Есть ли связь между «Обнаженной, спускающейся по лестнице» и «Королем и королевой в окружении быстрых обнаженных»?
Очень незначительная, хотя, если угодно, форма мысли в обоих случаях – одна и та же. Отличие, очевидно, заключено во введении идей сильной обнаженной натуры и быстрой обнаженной натуры. В этом, может быть, есть нечто футуристское, так как я уже был в курсе футуризма и внес в «Короля и королеву» соответствующие изменения. Сильная обнаженная натура там уже была – король, а быстрыми обнаженными стали пересекающиеся линии-дорожки, в которых, как и прежде, нет ничего анатомического.
Марсель Дюшан, спускающийся по лестнице
Фото из журнала Life.
1952
Как вы перешли от «Короля и королевы, пересеченных обнаженными на скорости», к «Королю и королеве, пересеченным быстрыми обнаженными»[23]?
Тут дело в игре слов. Слово «быстрый» широко употреблялось в разговорах о спорте: если кто-то хорошо бегал, говорили, что он «быстрый». Это показалось мне забавным. Слово «быстрый» гораздо свободнее от литературности, чем выражение «на скорости».
На обороте «Короля и королевы в окружении быстрых обнаженных» вы в очень академичной манере написали Адама и Еву в раю.
Это было намного раньше – в 1910-м.
Вы сознательно написали одну картину на обороте другой?

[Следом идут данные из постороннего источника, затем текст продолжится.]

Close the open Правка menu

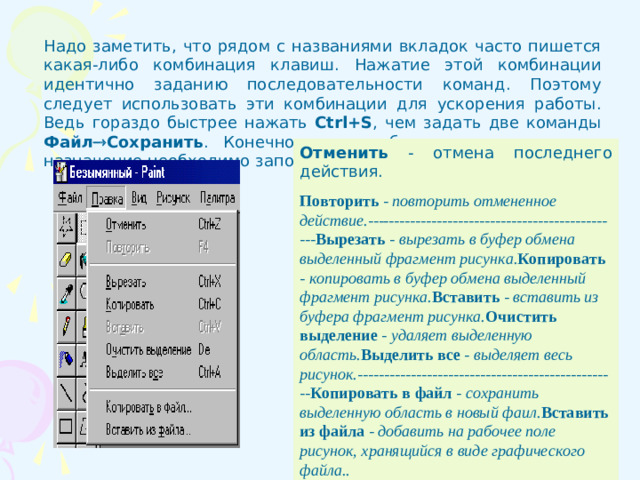(107, 198)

Да, потому что у меня не было под рукой другого холста и я не был достаточно подкован технически, чтобы понимать, что одна из сторон растрескается, как это и произошло. Поразительно: проблема обернулась настоящей головоломкой, и теперь мне говорят, что картина долго не продержится.
Реставрация располагает невероятными возможностями.

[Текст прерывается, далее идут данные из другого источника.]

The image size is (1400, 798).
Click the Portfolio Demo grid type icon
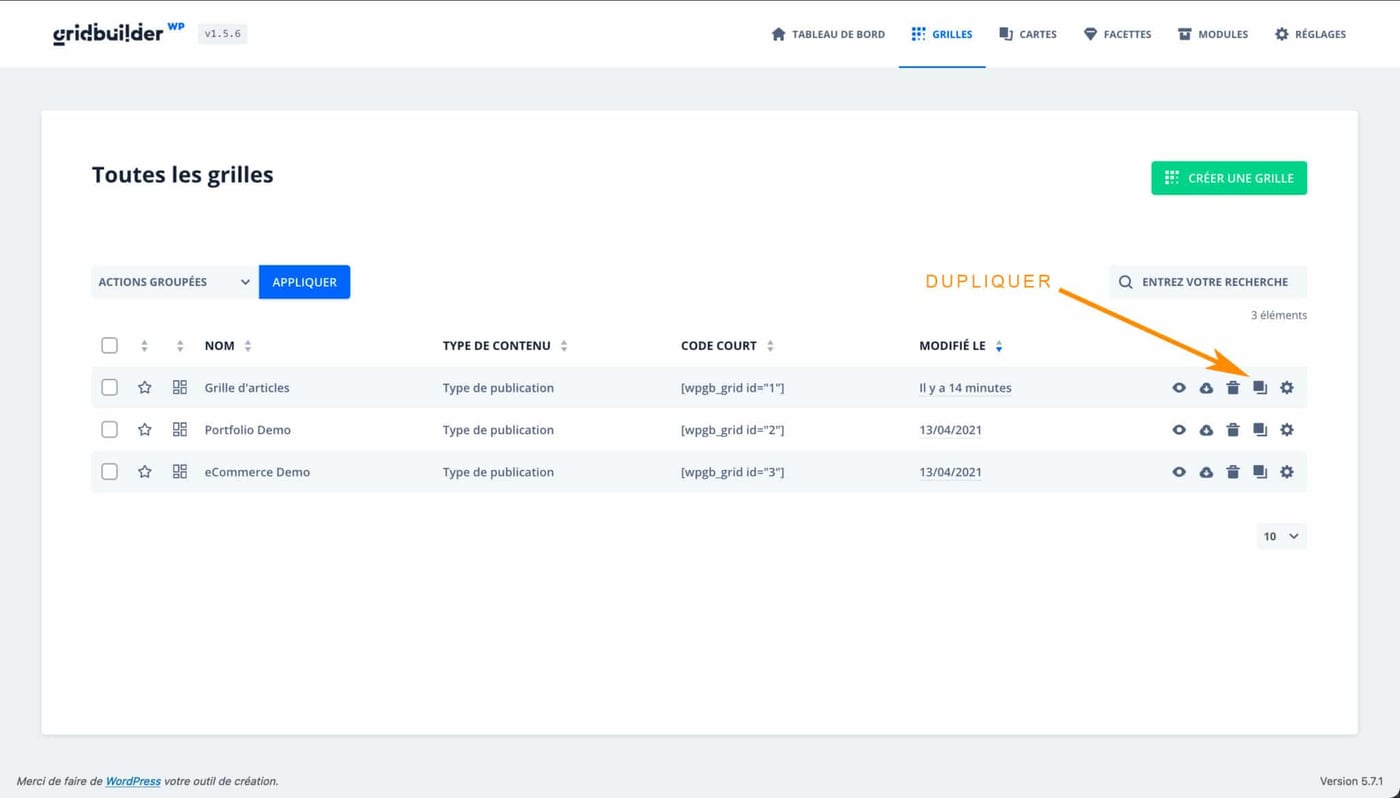click(180, 430)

Нужно прописать каждую трещинку гуашью: да, это можно сделать, но это адский труд… Теперь, знаете ли, моя картина похожа на какое-нибудь полотно 1450 года!
С весны 1912 года по весну 1913-го у вас был период интенсивной работы, принесший более десятка важнейших произведений: «Две обнаженные натуры: сильная и быстрая», «Король и королева, пересеченные обнаженными на скорости», «Король и королева, пересеченные быстрыми обнаженными», «Король и королева в окружении быстрых обнаженных», «Девственница № 1», «Девственница № 2», «Переход от девственницы к новобрачной», первый этюд к «Новобрачной, раздетой своими холостяками», первые подготовительные исследования к «Холостяцкой машине», первый чертеж «Большого стекла», «Новобрачная, раздетая своими холостяками, даже», «Три остановки-эталона» и «Мельница для шоколада»…
Ух!
В «Холостяцкой машине» вы взяли за основу идею «Кофемолки», но отказались от конвенциональных форм, которым следовали поначалу, в пользу оригинальной системы пространственных мер и расчетов, занимавшей в дальнейшем всё большее место в вашем творчестве.

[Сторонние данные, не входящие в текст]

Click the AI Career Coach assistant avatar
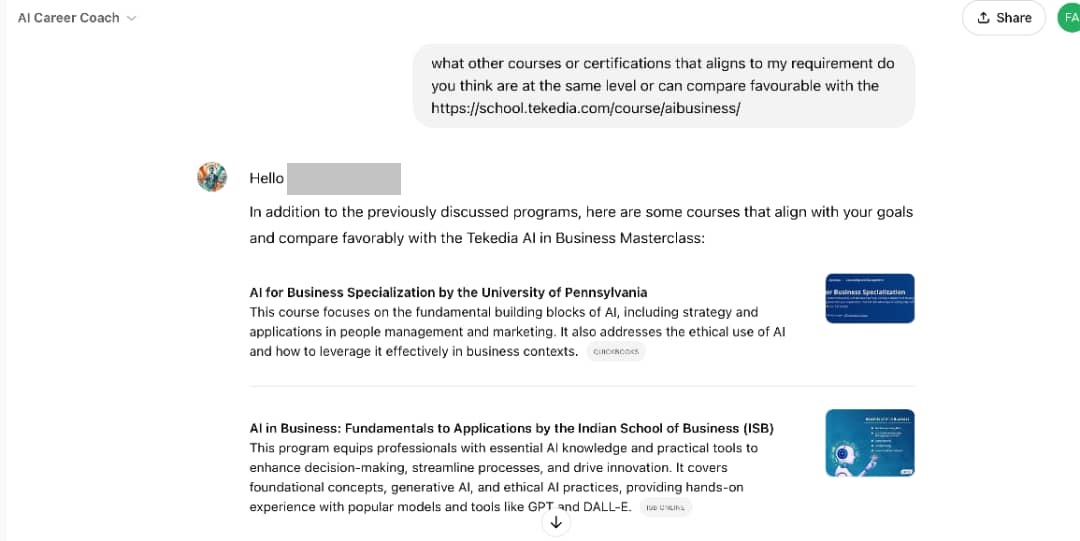 [x=212, y=177]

Это произошло где-то в конце 1912 года.
Июль – август этого года вы провели в Мюнхене, где сделали рисунки «Девственница» и «Переход от девственницы к новобрачной». Затем, по возвращении, вы отправились на машине вместе с Пикабиа и Габриэль Бюффе в Юру[24], к матери Габриэль.
Идея «Новобрачной» крепко во мне засела. Я сделал первый рисунок карандашом – «Девственница № 1», затем второй, пройденный сепией и, слегка, акварелью, – «Девственница № 2», после этого написал картину «Девственница» и, наконец, перешел к идее новобрачной и холостяков. Рисунки еще тяготели к манере «Обнаженной, спускающейся по лестнице», оставаясь далеки от той, которая возникнет позже, с промером вещей. «Мельница для шоколада» относится, кажется, к январю 1913 года. На праздники мы всегда приезжали в Руан, к родителям. Там я и увидел эту мельницу в витрине шоколадной лавки на улице Карм. А написал ее, скорее всего, по возвращении в Париж – в январе.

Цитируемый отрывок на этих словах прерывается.